[llvm-dev] [RFC] LLVM Coroutines

Wed Jun 15 07:10:37 PDT 2016

Hi Sanjoy, Eli:

I was thinking a little bit more about your comments related to optimizer
moving code up and down and I think I can generalize the problem.

Background
==========

A coroutine is transformed into a state machine just before it becomes eligible
to be inlined into its caller, so that the body of the coroutine is simplified
as much as possible before we decide what needs to go into a coroutine frame
and before we separate the coroutine into start, resume and destroy parts in
the CoroSplit pass.

      SCC_Inliner - FuncPass - FuncPass - ... - SCC_CoroSplit

The Problem
===========

After we form the coroutine frame we replace 'uses' with loads from
the coroutine
frame and put spills at the 'defs' for those values that must be on the
coroutine frame. Before we do this, the optimizer has no idea
that 'defs' and 'uses' have any relationship with the code that allocates and
frees the coroutine frame and this unexpressed dependency is the root
of the problem.

IR emitted from the frontend can be thought of having several parts separated
by coro.init, coro.fork and coro.delete intrinsics.

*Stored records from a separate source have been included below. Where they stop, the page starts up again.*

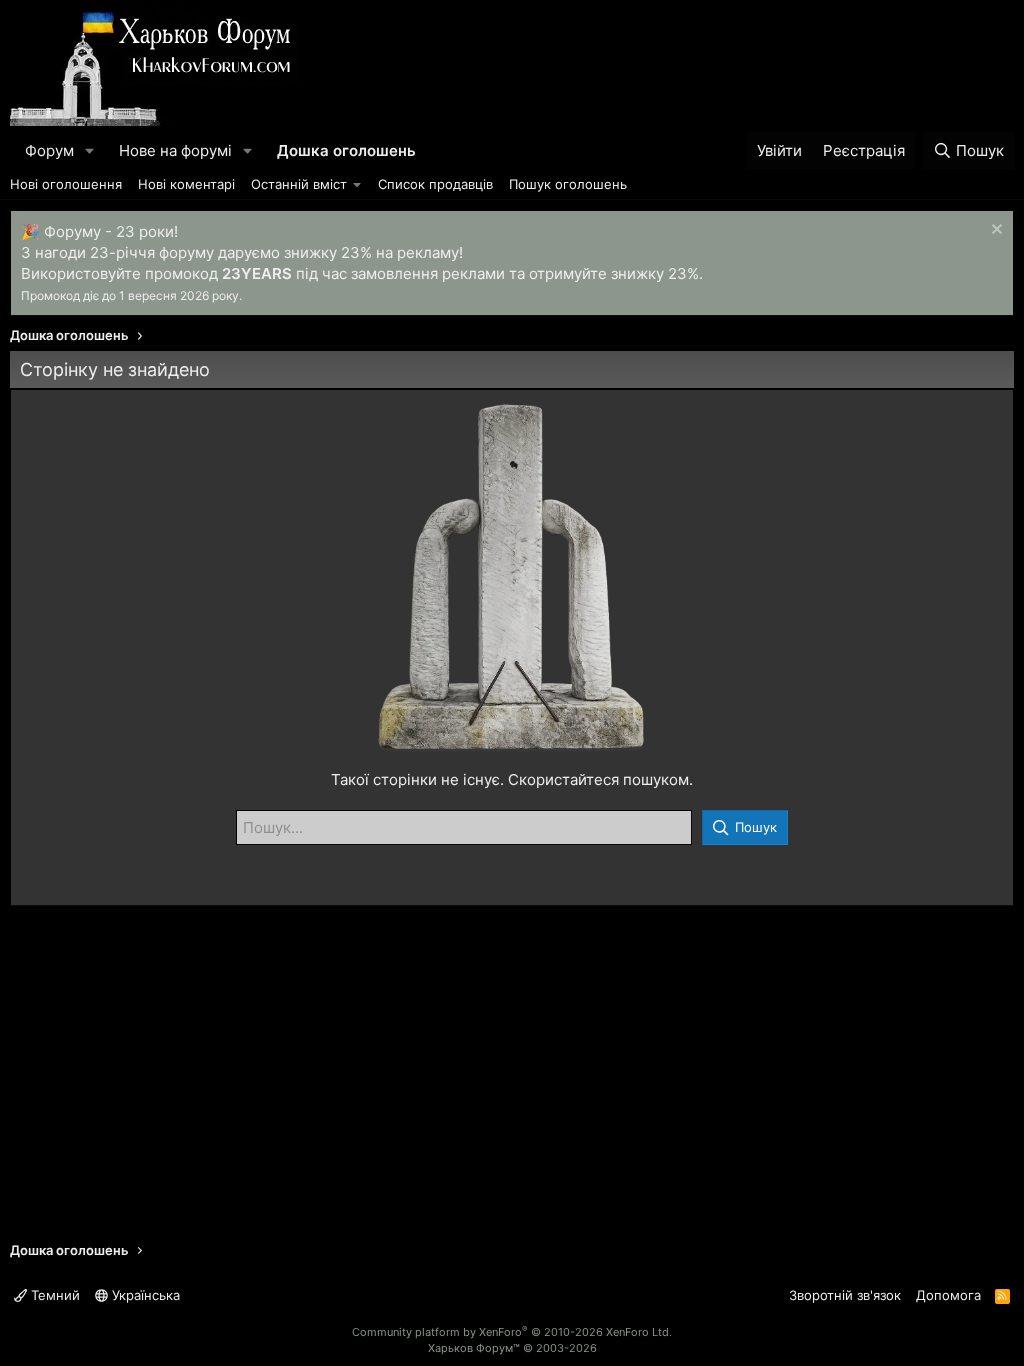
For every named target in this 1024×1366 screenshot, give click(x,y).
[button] (90, 150)
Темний (53, 1295)
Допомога (948, 1295)
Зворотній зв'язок (845, 1295)
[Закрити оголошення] (994, 231)
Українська (144, 1295)
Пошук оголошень (568, 184)
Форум (49, 150)
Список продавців (435, 184)
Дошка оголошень (346, 150)
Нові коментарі (186, 184)
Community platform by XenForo (512, 1332)
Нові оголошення (66, 184)
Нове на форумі (175, 150)
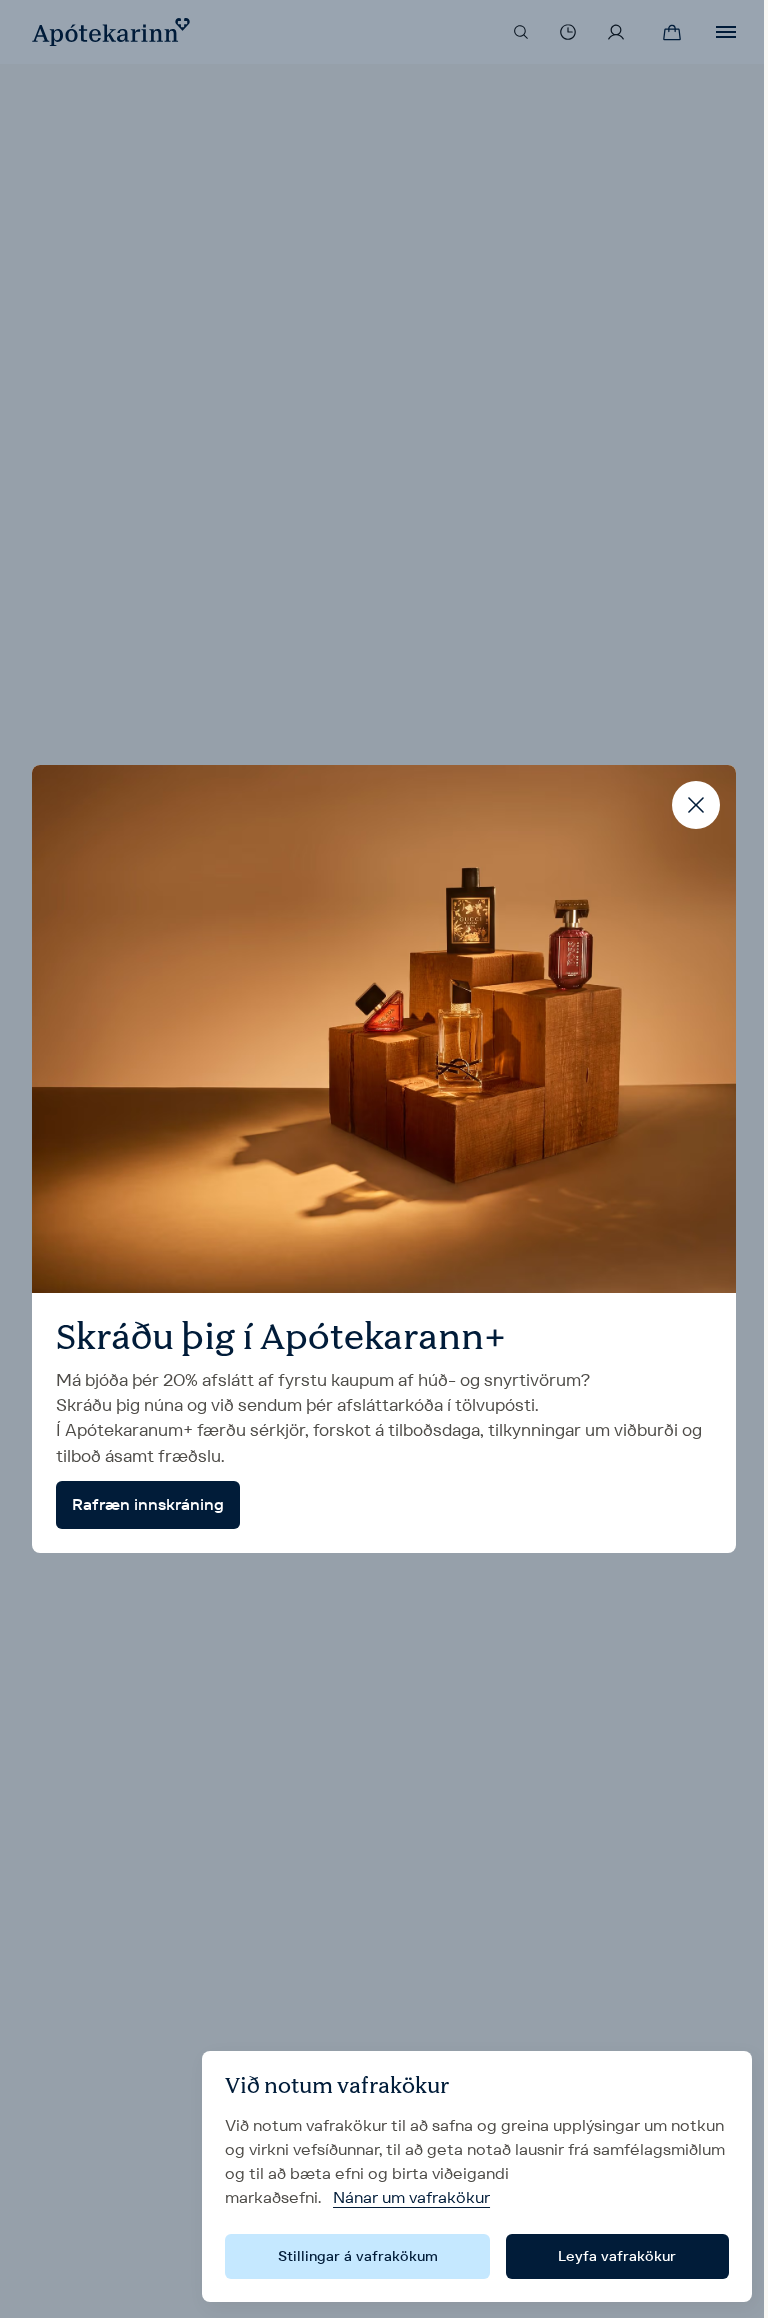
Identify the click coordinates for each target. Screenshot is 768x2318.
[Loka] (696, 805)
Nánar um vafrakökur (411, 2197)
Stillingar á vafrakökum (358, 2256)
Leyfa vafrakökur (617, 2256)
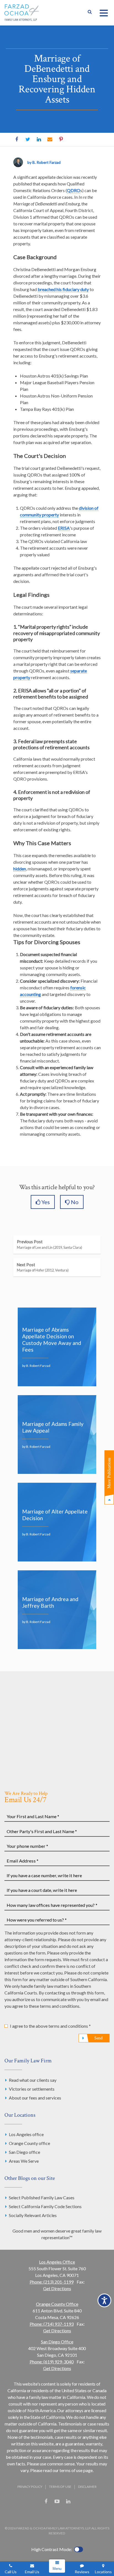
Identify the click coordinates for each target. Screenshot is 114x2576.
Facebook (16, 139)
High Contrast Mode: (51, 2549)
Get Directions (57, 2288)
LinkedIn (38, 139)
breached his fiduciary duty (63, 289)
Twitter (27, 139)
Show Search (89, 13)
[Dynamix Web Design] (57, 2514)
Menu (57, 2569)
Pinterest (60, 139)
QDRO (73, 190)
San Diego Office (57, 2341)
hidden (19, 868)
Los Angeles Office (57, 2261)
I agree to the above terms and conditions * (50, 2026)
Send (98, 2038)
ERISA (64, 528)
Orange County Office (57, 2304)
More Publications (109, 1473)
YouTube (57, 2501)
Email (49, 139)
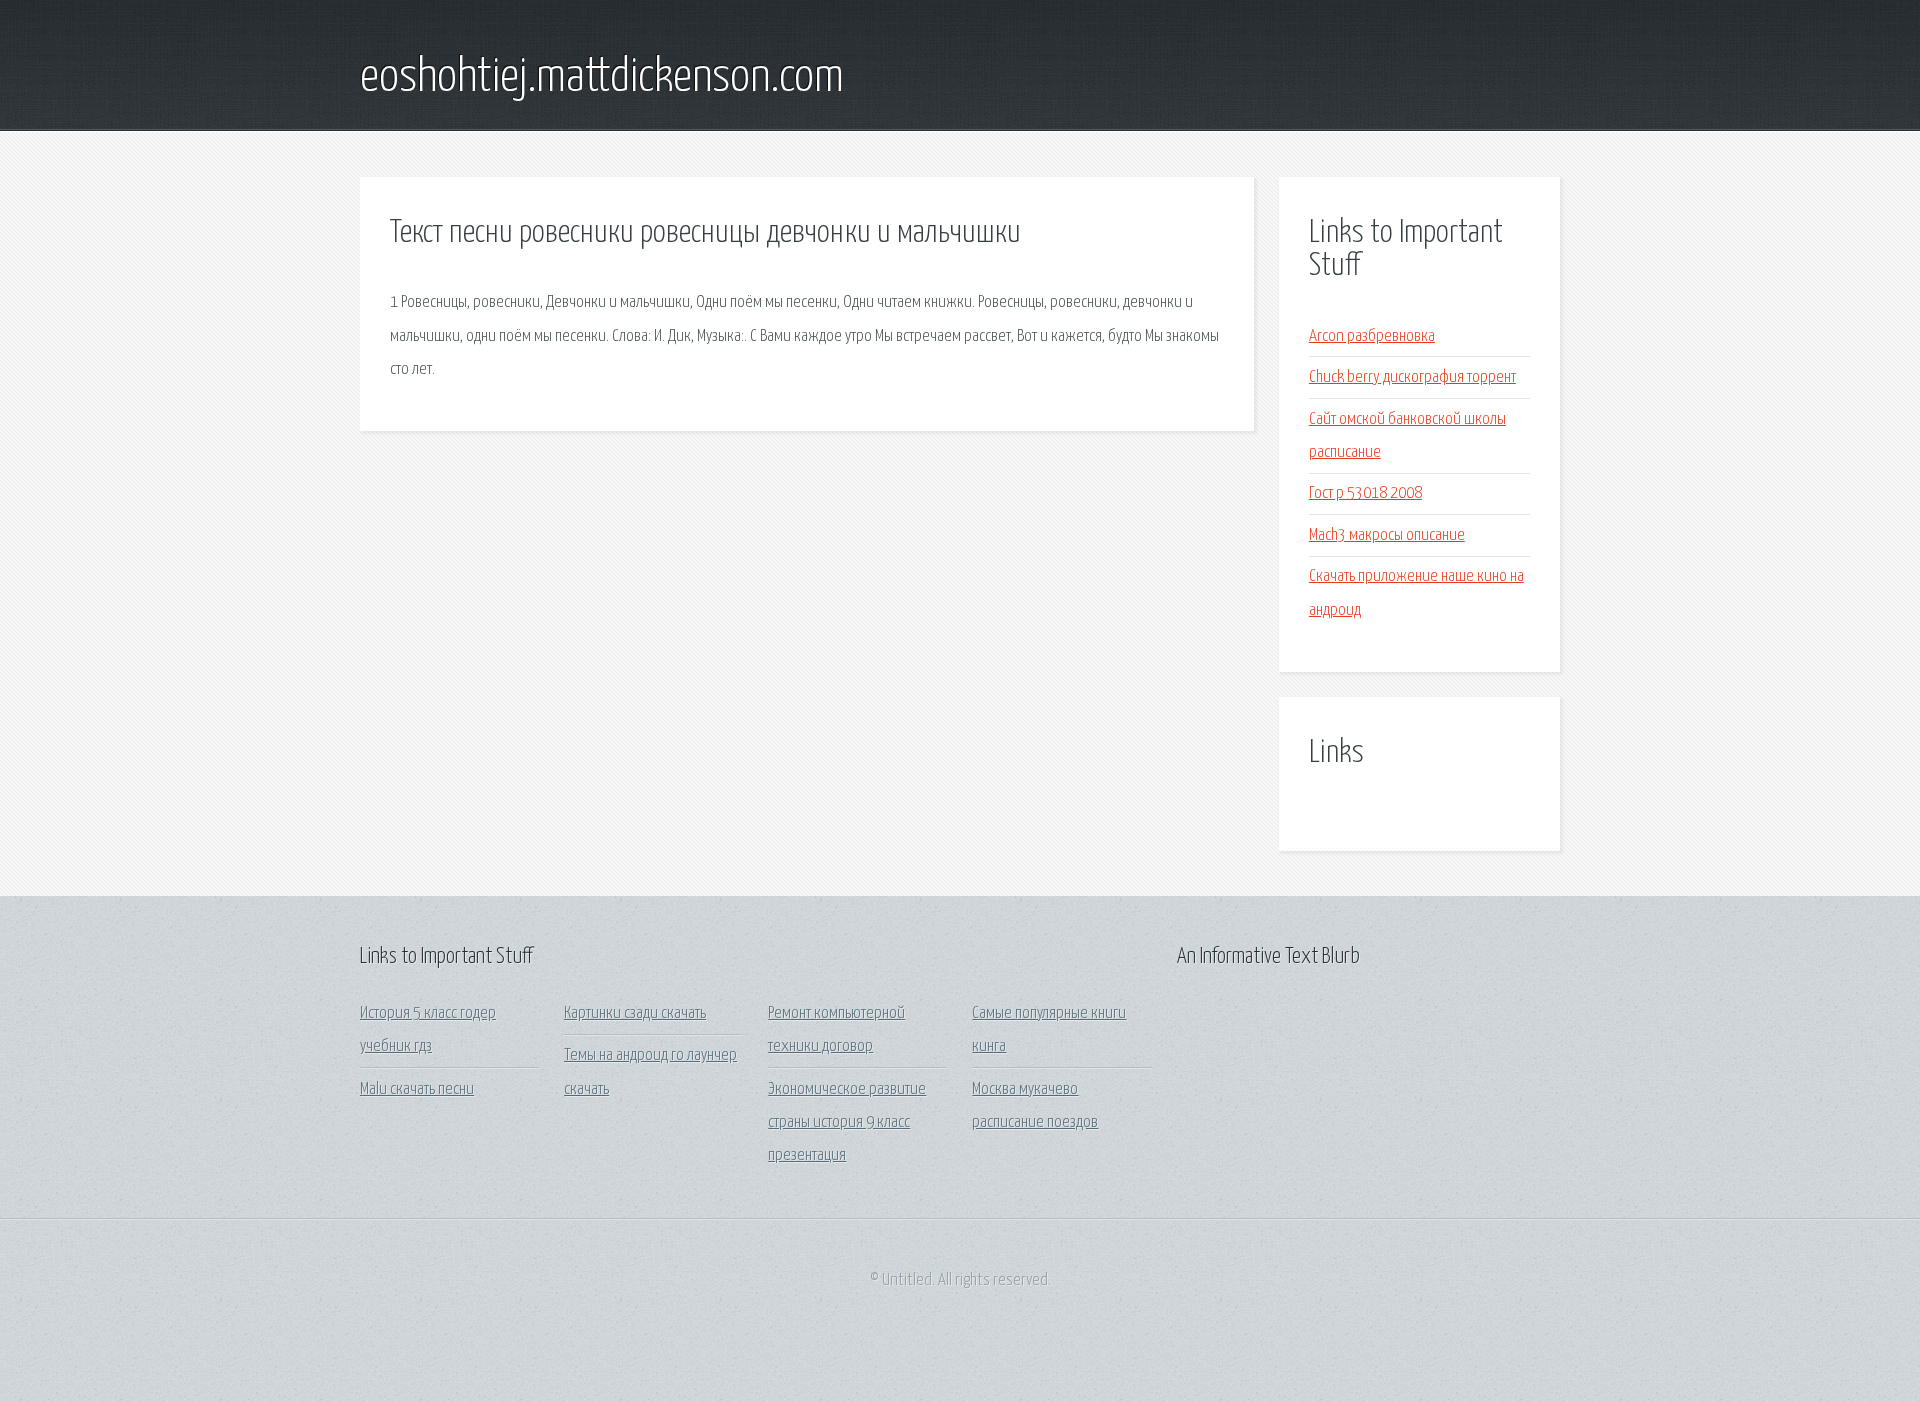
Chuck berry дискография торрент (1412, 377)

        Allocate Frame Code
    ------ coro.init --------------------- [1]
        Init Code
    ------ coro.fork --------------------- [2]
            |        \
            |         \
            |          Body Code
            |     ---- coro.delete ------- [3]
            |       Deallocate Frame Code
            |     ------ coro.end --------
            |
            |
        Return Block Code

Before CoroSplit runs, we need to make sure that:

1. No instruction from below coro.init can move above it as coroutine
   frame is not formed yet.

2. No instructions from "Init Code" can move into the return Block code, since
   Init Code may access the coroutine frame, but, it may be already deleted
   when we get to the return block

3. No instructions from above coro.delete can move below coro.delete, since
   after coro.delete coroutine frame is deallocated.

The Solution
============

Eli suggested it earlier and now I am dialing it up to 11.
Code as emitted by the frontend is in the correct order. We will outline parts
of the coroutine in CoroEarly pass that runs at EP_EarlyAsPossible to prevent
any code motion across the barriers described earlier.

Probably the parts need to be marked as noinline, so that the inliner
won't put them back together until CoroSplit will do the transformation.
In CoroSplit, I may inline them back as appropriate.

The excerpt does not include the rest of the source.